--- Document segment ---
If the page passes local validation but still feels robotic, I revise the prompt. Practical content needs examples from real work: broken routes, mixed language bugs, SEO metadata, internal linking, layout issues, and screenshots. Those details make the article useful.
When I hand the task to Codex
I usually hand the task to Codex when the issue is no longer about creating a first draft. If Windsurf generated the page but the route is missing in `docs`, or the FAQ schema is duplicated, or the language switcher needs source-level changes, Codex is a better fit.
The Codex prompt is more surgical. I include the exact failing URL, the expected behavior, the source files to inspect, the validation commands, and what not to change. This prevents broad refactors and keeps the project stable.
In practice, Windsurf gives me speed and Codex gives me repair quality. ChatGPT connects both by helping me write clearer prompts.
Prompt mistakes I try to avoid
The first mistake is asking for too much at once. "Improve the website" can mean SEO, design, content, routing, language, tracking, and social distribution. That is too broad for one pass.
The second mistake is leaving out constraints. If I do not say "do not call external APIs" or "do not create fake affiliate links," the tool might suggest something that does not fit the project. Constraints are not negative. They keep the work aligned with the real goal.
The third mistake is failing to define the test. A useful prompt should end with something like: run the build, sync docs, validate site, check language integrity, and report the files changed. That makes the result easier to trust.
My reusable Windsurf prompt checklist
- State the exact page, feature, or bug.
--- Entries provided ---
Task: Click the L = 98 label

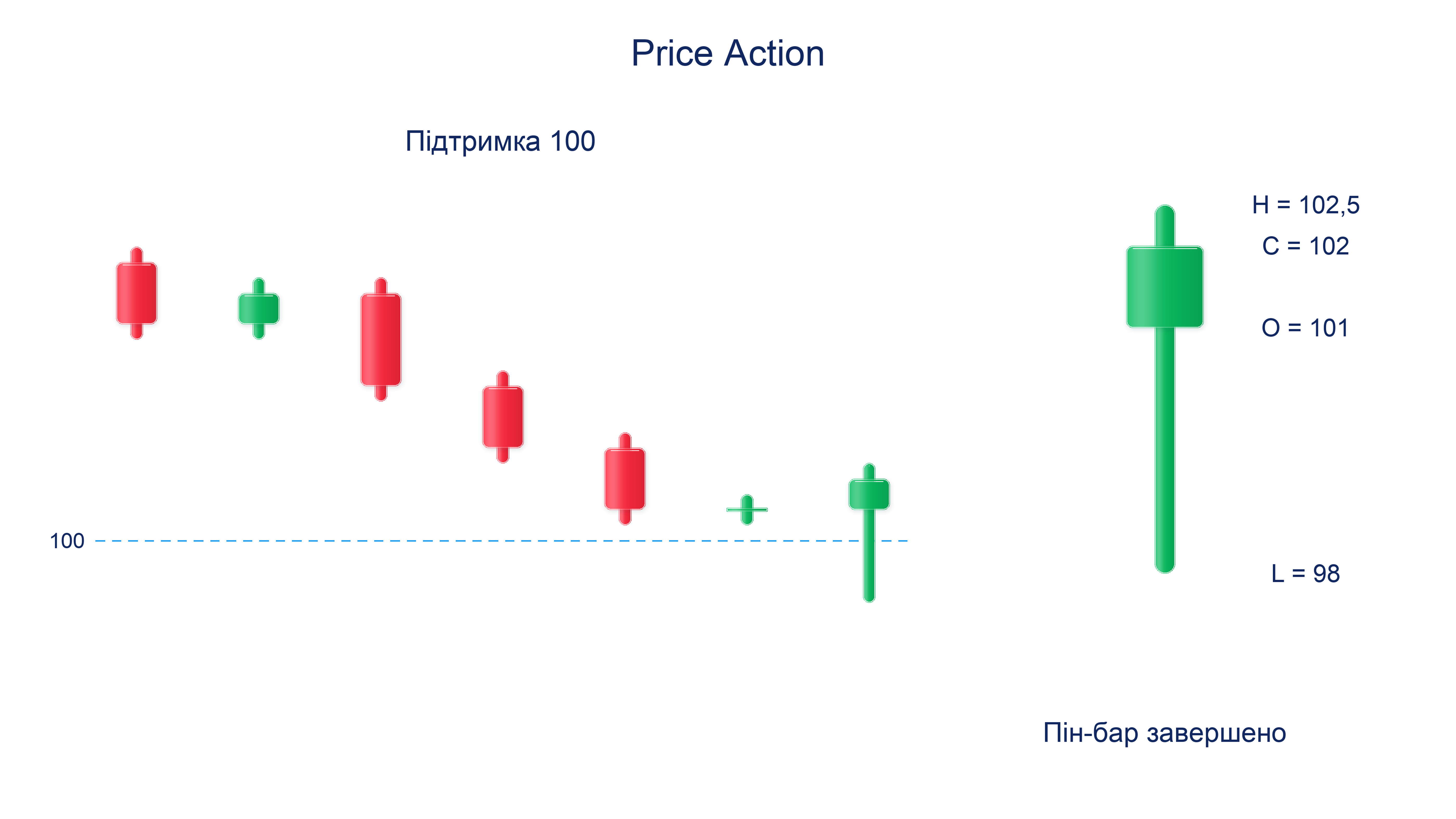Action: (x=1305, y=574)
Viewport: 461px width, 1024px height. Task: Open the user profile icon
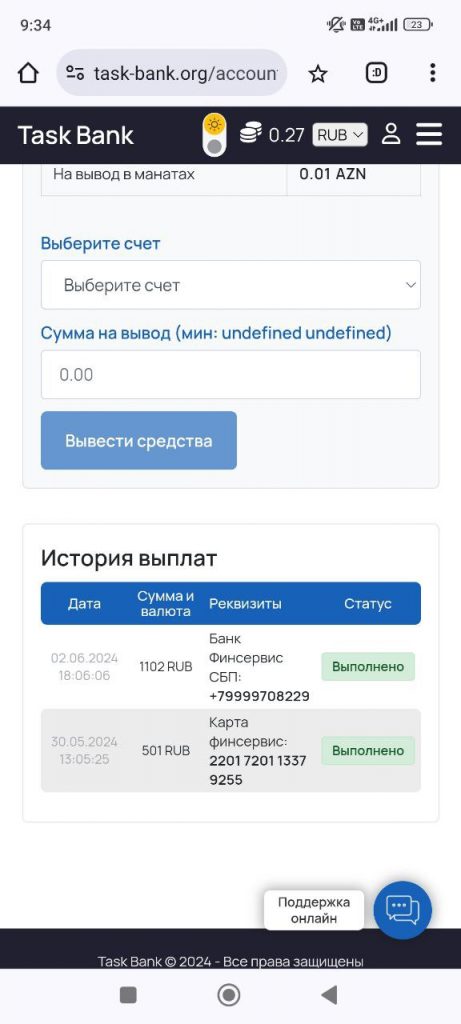coord(391,135)
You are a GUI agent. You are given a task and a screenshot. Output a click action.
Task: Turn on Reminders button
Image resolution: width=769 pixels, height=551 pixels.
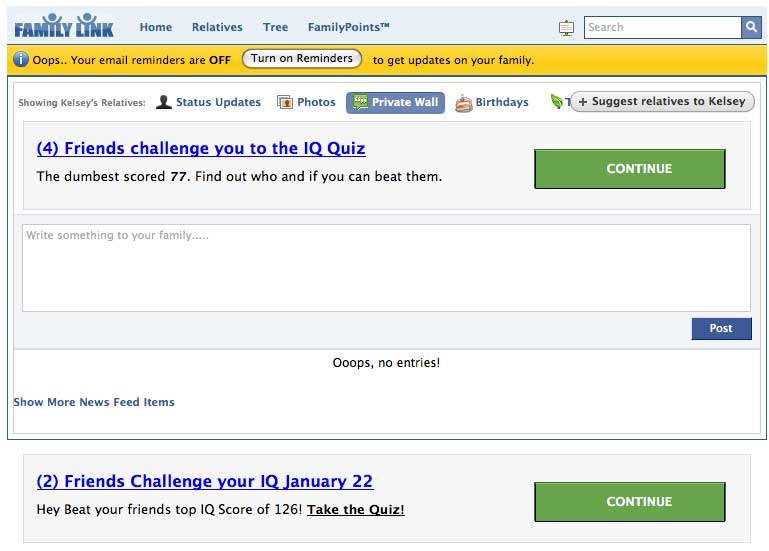[x=302, y=58]
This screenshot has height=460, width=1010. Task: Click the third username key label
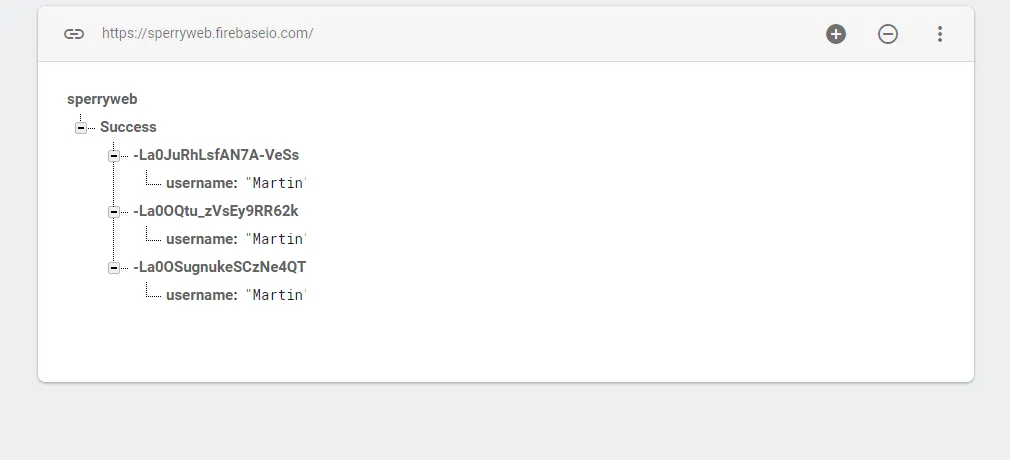201,295
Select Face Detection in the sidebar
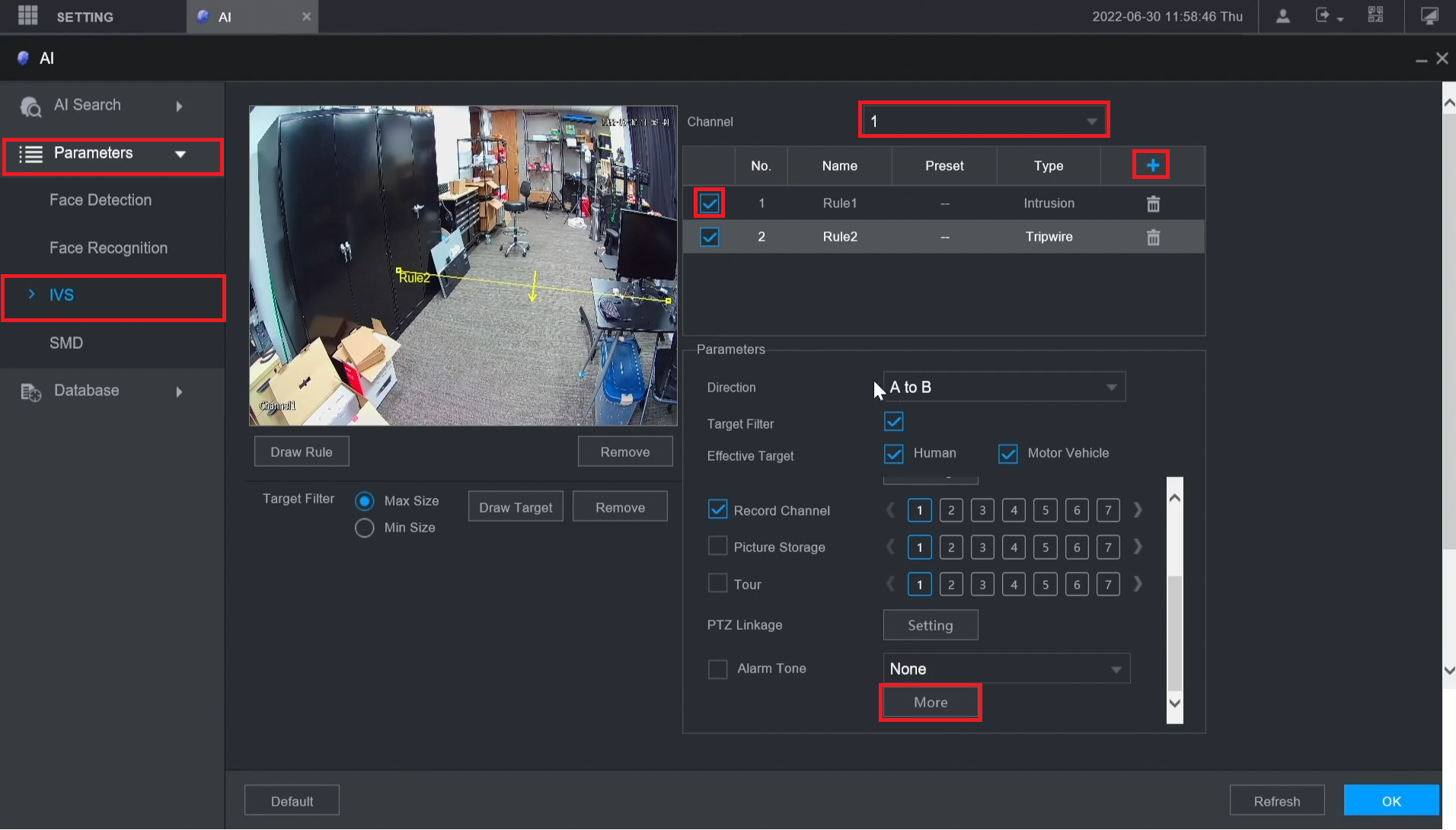Image resolution: width=1456 pixels, height=830 pixels. click(x=101, y=200)
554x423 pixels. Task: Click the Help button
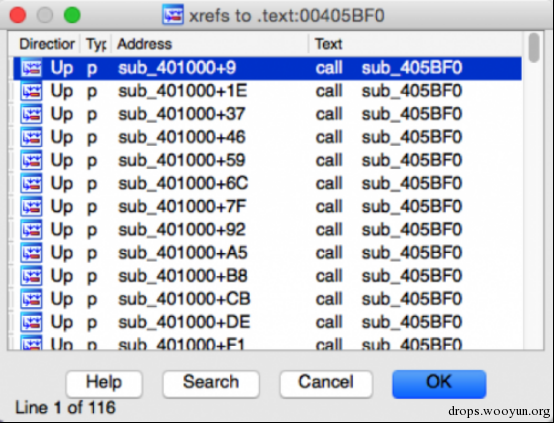click(104, 384)

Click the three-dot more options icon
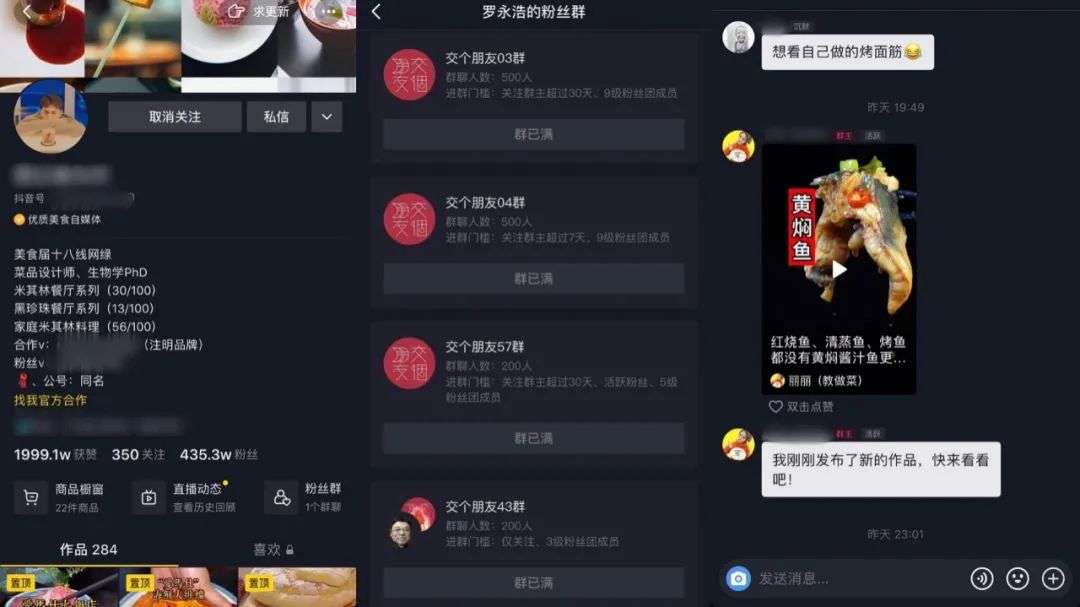pos(330,12)
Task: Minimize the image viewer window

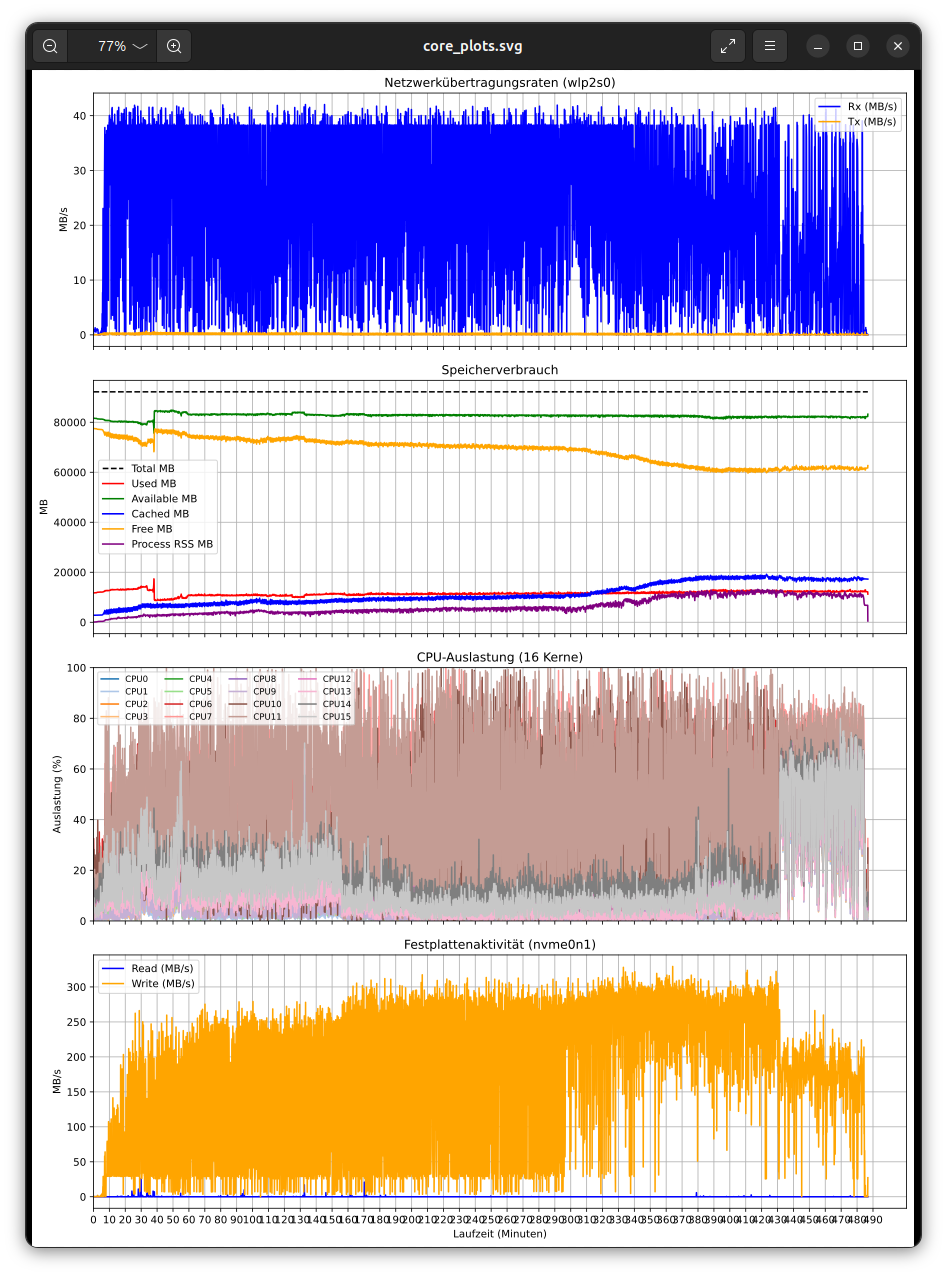Action: [x=818, y=46]
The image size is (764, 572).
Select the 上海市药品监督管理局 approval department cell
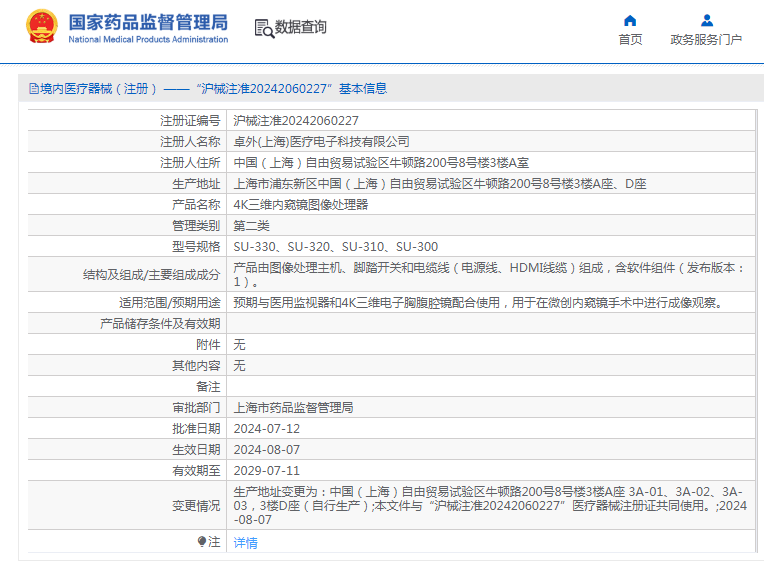(293, 408)
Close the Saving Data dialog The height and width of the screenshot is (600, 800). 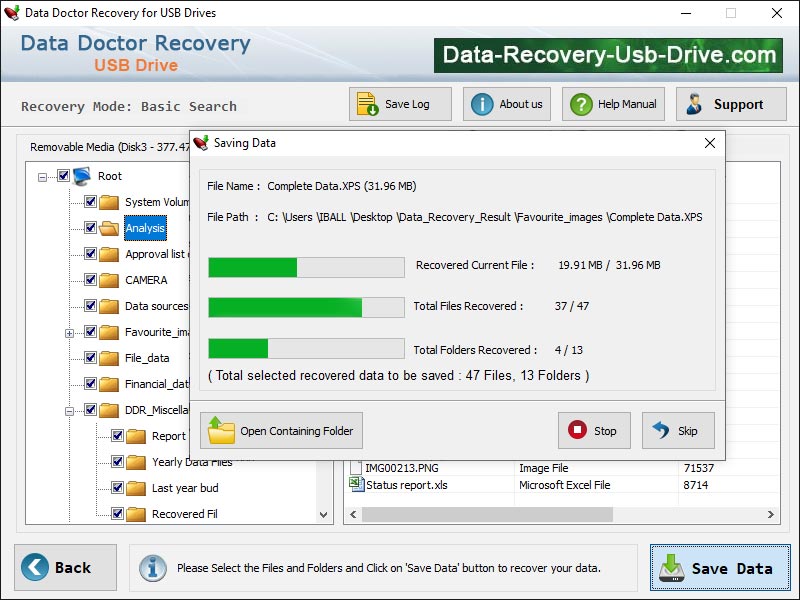(710, 143)

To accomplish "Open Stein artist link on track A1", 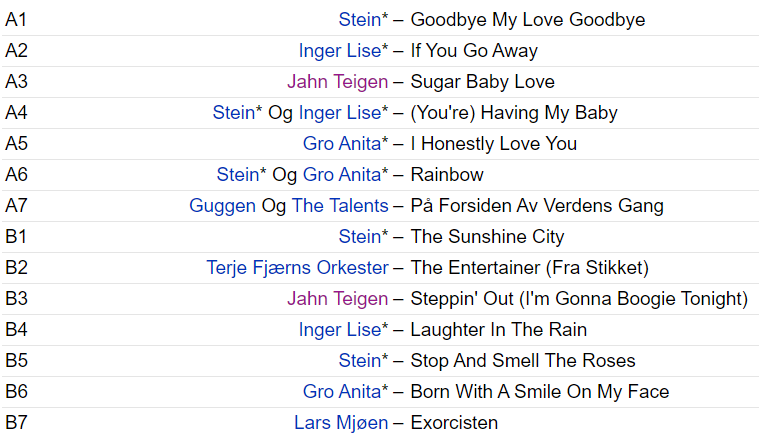I will click(x=360, y=20).
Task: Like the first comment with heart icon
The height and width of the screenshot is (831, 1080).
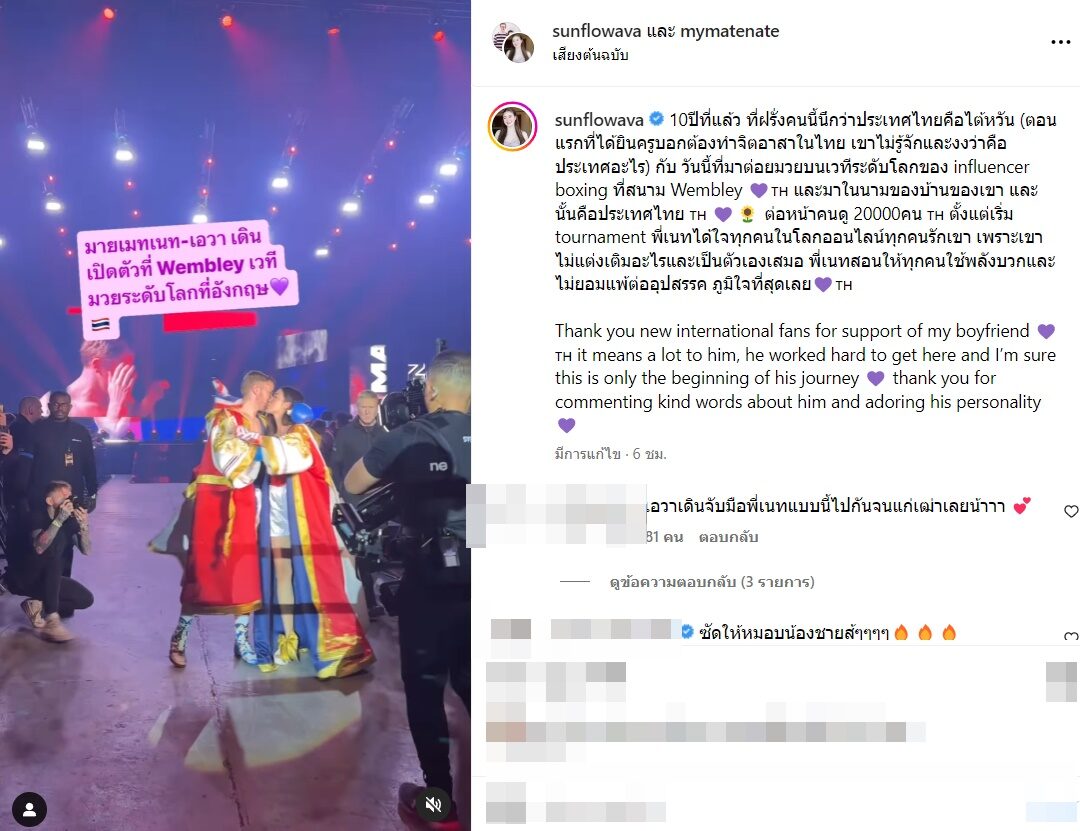Action: 1071,511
---
◆ **Task**
Copy the passage on writing prompts for coding tools word for word, everything from "If the page" down to "a better fit.".

◆ **Solution**
If the page passes local validation but still feels robotic, I revise the prompt. Practical content needs examples from real work: broken routes, mixed language bugs, SEO metadata, internal linking, layout issues, and screenshots. Those details make the article useful.
When I hand the task to Codex
I usually hand the task to Codex when the issue is no longer about creating a first draft. If Windsurf generated the page but the route is missing in `docs`, or the FAQ schema is duplicated, or the language switcher needs source-level changes, Codex is a better fit.